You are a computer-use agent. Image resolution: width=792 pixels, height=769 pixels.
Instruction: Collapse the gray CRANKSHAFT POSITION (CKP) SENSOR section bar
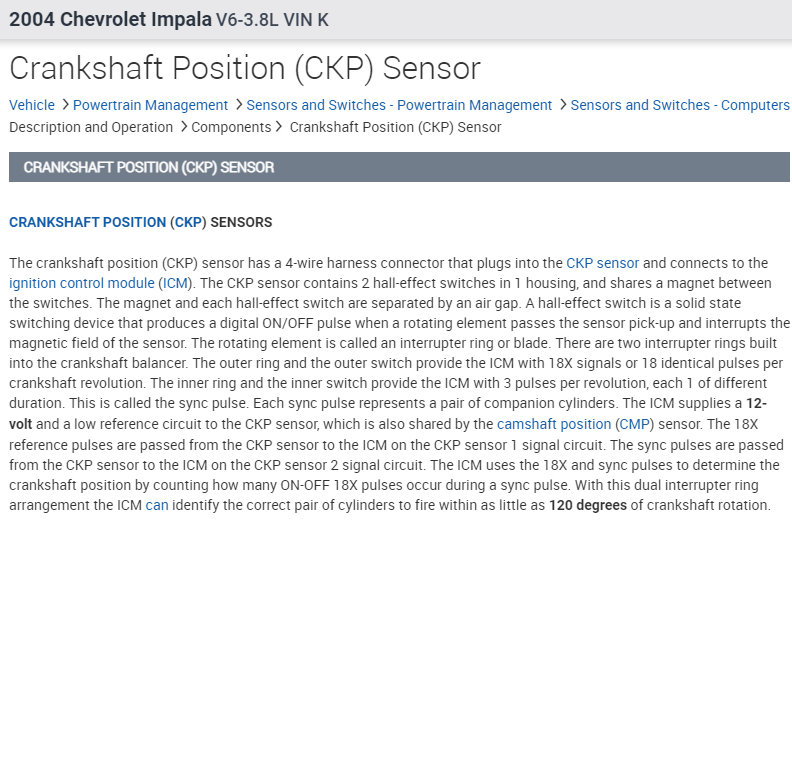[x=399, y=167]
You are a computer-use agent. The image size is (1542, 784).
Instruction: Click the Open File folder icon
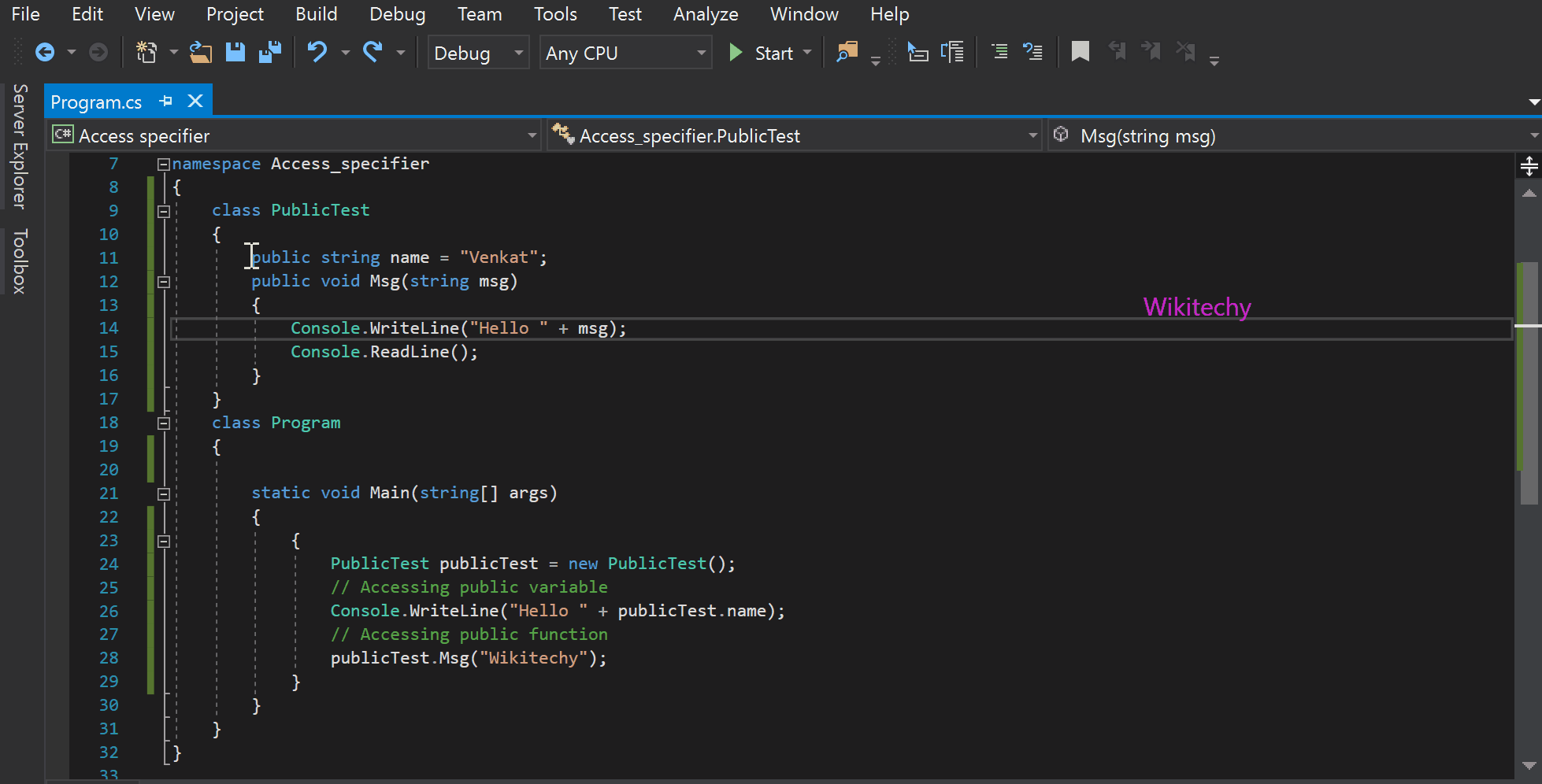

Work required
Copy the lines above that hold the word "computer".

Written response
You are a computer-use agent. Image resolution: width=792 pixels, height=769 pixels.
You are a computer-use agent. The image size is (1542, 784).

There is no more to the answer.